La tecnologia è ormai parte integrante del nostro presente. Accettare questo fatto significa essere sintonizzati con il mondo, con gli altri e con la vita stessa, poiché oggigiorno non esiste luogo, ambito o settore che possa considerarsi al di fuori di questa grande rete digitale che permea la nostra realtà. Anche il coaching sta vivendo un processo di profonda evoluzione tecnologica. Molti sono i clienti che sempre di più scelgono di affidarsi a percorsi on line: sessioni individuali in videocall, esercizi svolti su piattaforma tra un incontro e l’altro, journaling su app per annotare riflessioni e progressi.
Il digitale si è quindi sempre più guadagnato spazio anche nelle relazioni tra persone, compresa quella tra coach e coachee. La tecnologia ha aperto al coaching possibilità e orizzonti che qualche decennio fa avremmo solo potuto immaginare. Siamo ben consapevoli però che, nonostante ci sia una generale e tangibile propensione all’innovazione, soprattutto da parte delle nuove generazioni, non tutti i percorsi di coaching on line riscuotono il medesimo successo. Come mai? Quali sono i fattori che determinano il successo o l’insuccesso di un percorso di coaching on line? Cosa ci spinge ad accogliere una tecnologia e cosa invece ci fa desistere?
Non è solo questione di tecnologia, ma di percezione
Per rispondere a queste domande adopereremo uno strumento prezioso: il Technology Acceptance Model (TAM). Si tratta di un modello psicologico sviluppato dal ricercatore statunitense Fred Davis nel 1989, che aiuta a comprendere i meccanismi che portano una persona ad accettare, oppure rifiutare, l’uso di una tecnologia. Una vera e propria bussola che, se maneggiata a dovere, può fare la differenza per garantire il successo di un percorso di coaching on line.

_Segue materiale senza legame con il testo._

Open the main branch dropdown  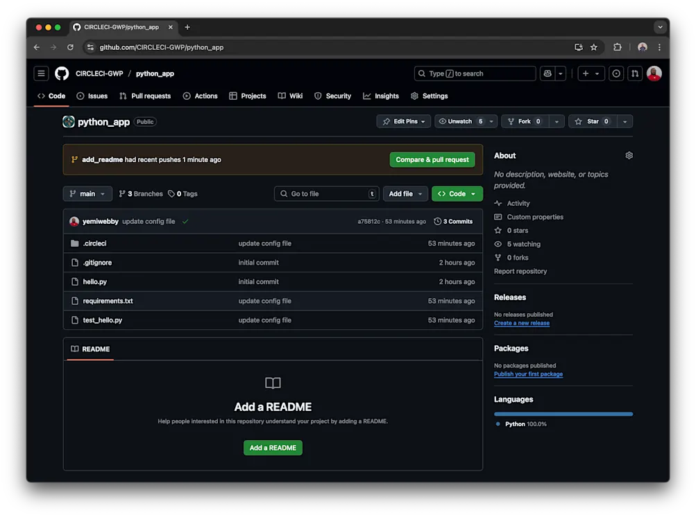tap(87, 193)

Il TAM è un modello tanto semplice, quanto estremamente efficace e origina da un presupposto chiaro: non è la tecnologia in sé a determinare il suo successo, ma il modo in cui viene percepita da chi la deve usare. In altre parole, anche il miglior strumento rischia di restare inutilizzato se le persone non lo percepiscono come utile e accessibile.
Technology Acceptance Model: come funziona
Il modello si basa su due concetti fondamentali:
- l’utilità percepita, ovvero quanto una persona crede che quella tecnologia possa essere utile per migliorare il suo lavoro o la sua vita,
- la facilità d’uso percepita, ossia il grado in cui quella tecnologia viene percepita come facile da usare, intuitiva, priva di ostacoli.
Le persone sono quindi propense ad accogliere l’utilizzo del digitale se, e solo se, si sentono di rispondere affermativamente alle domande: «Mi è davvero utile? Sono in grado di utilizzarlo senza troppa fatica?» Il TAM aiuta a mettersi nei panni dell’utente, consentendo di capirne i dubbi, le aspettative e le reazioni emotive scaturite dall’utilizzo di strumenti digitali. E per chi utilizza il digitale come parte integrante del proprio lavoro o come canale di relazione con clienti, pazienti o assistiti, questa consapevolezza rappresenta un vantaggio tanto prezioso, quanto strategico.
Il TAM come strumento di consapevolezza per coach e coachee
Conoscere il TAM può aiutare i coach a progettare meglio le esperienze on line, scegliendo strumenti accessibili, spiegandone i benefici in modo chiaro e supportando i clienti nel processo di familiarizzazione. Non solo, può essere anche un valido alleato da utilizzare come modello nei percorsi stessi di coaching, soprattutto quando si lavora su tematiche come il cambiamento, la flessibilità, l’apertura alla novità. Il rapporto con la tecnologia può diventare metafora di molti altri ambiti della vita.
Accettare la tecnologia, nel senso più profondo, non significa diventare esperti di software, ma accogliere strumenti nuovi con apertura, spirito critico e consapevolezza. Il TAM ci aiuta a capire meglio questo processo e a renderlo più chiaro e più umano. Nel coaching on line questo può fare la differenza: non solo tra “usare o non usare” una piattaforma, ma tra vivere o subire l’esperienza digitale.
In un mondo come il nostro, la tecnologia è molto più di uno strumento: è un contesto di crescita, un linguaggio, una leva per l’apprendimento e il cambiamento. Per chi fa coaching, oggi è fondamentale non solo conoscere gli strumenti digitali, ma anche comprendere le emozioni, le resistenze e le potenzialità che li accompagnano. Aiutare coach e coachee ad accogliere la tecnologia con consapevolezza significa trasformare anche un semplice clic in un primo ma grande passo verso la propria evoluzione personale, relazionale e professionale.